Thu, 4-Nov-2021 / 4:00pm / Packard 101
We will overview the distributed optimization algorithms starting with the basic underlying idea illustrated on a prototype problem in machine learning. In particular, we will focus on convex minimization problem where the objective function is given as the sum of convex functions, each of which is known by an agent in a network. The agents communicate over the network with a task to jointly determine a minimum of the sum of their objective functions. The communication network can vary over time, which is modeled through a sequence of graphs over a static set of nodes (representing the agents in a system).
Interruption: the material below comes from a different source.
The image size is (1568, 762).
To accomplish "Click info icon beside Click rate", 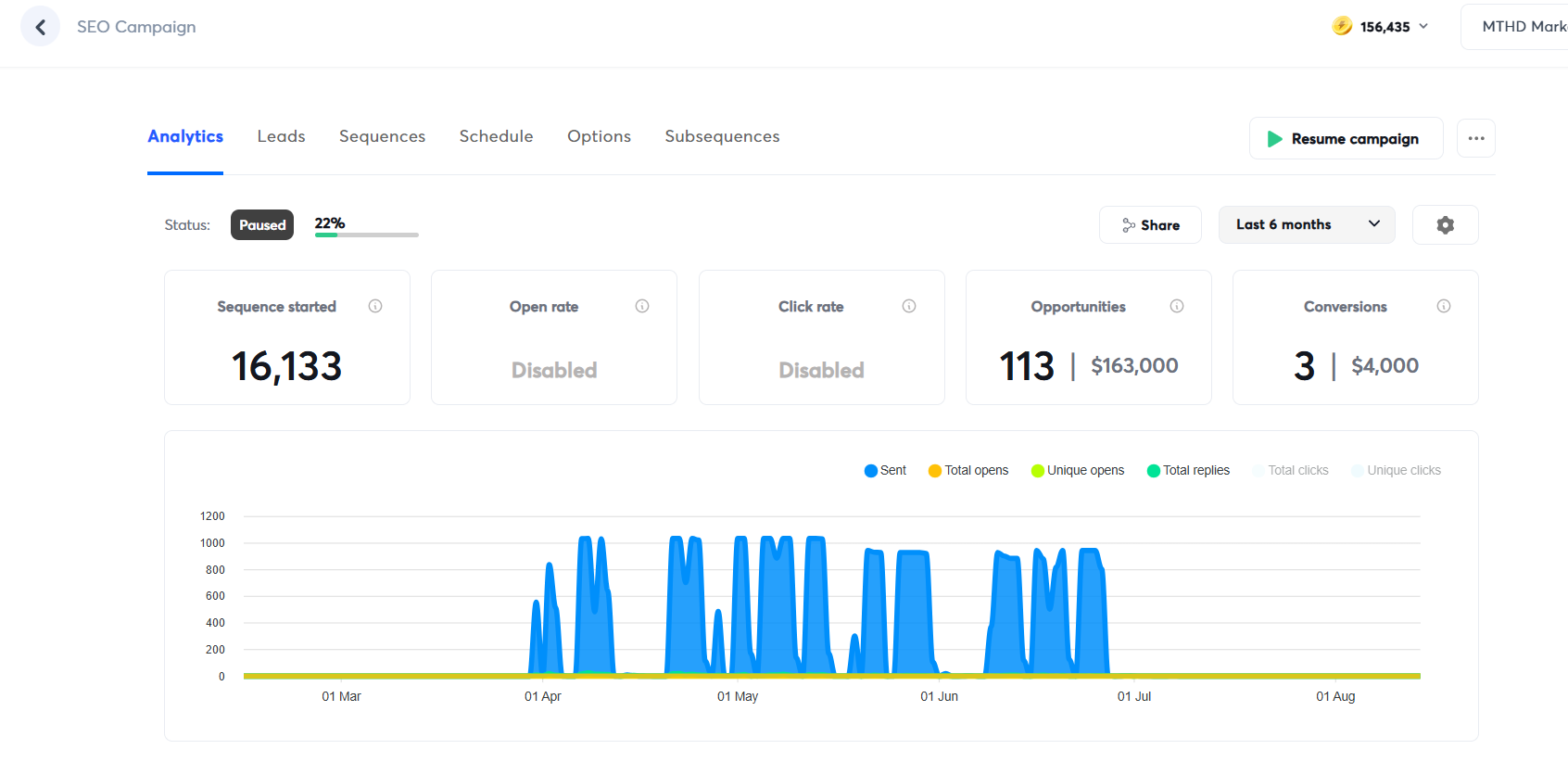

In this setting, the distributed first-order methods will be discussed that make use of an agreement protocol, which is a mechanism replacing the role of a coordinator. We will discuss some refinements of the basic method and conclude with more recent developments of fast methods that can match the performance of centralized methods.
Angelia Nedich has a Ph.D. from Moscow State University, Moscow, Russia, in Computational Mathematics and Mathematical Physics (1994), and a Ph.D. from Massachusetts Institute of Technology, Cambridge, USA, in Electrical and Computer Science Engineering (2002). She has worked as a senior engineer in BAE Systems North America, Advanced Information Technology Division at Burlington, MA. Currently, she is a faculty member of the school of Electrical, Computer, and Energy Engineering at Arizona State University at Tempe. Prior to joining Arizona State University, she has been a Willard Scholar faculty member at the University of Illinois at Urbana-Champaign. She is a recipient (jointly with her co-authors) of the Best Paper Award at the Winter Simulation Conference 2013 and the Best Paper Award at the International Symposium on Modeling and Optimization in Mobile, Ad Hoc, and Wireless Networks (WiOpt) 2015. Her general research interest is in optimization, large-scale complex systems dynamics, variational inequalities, and games.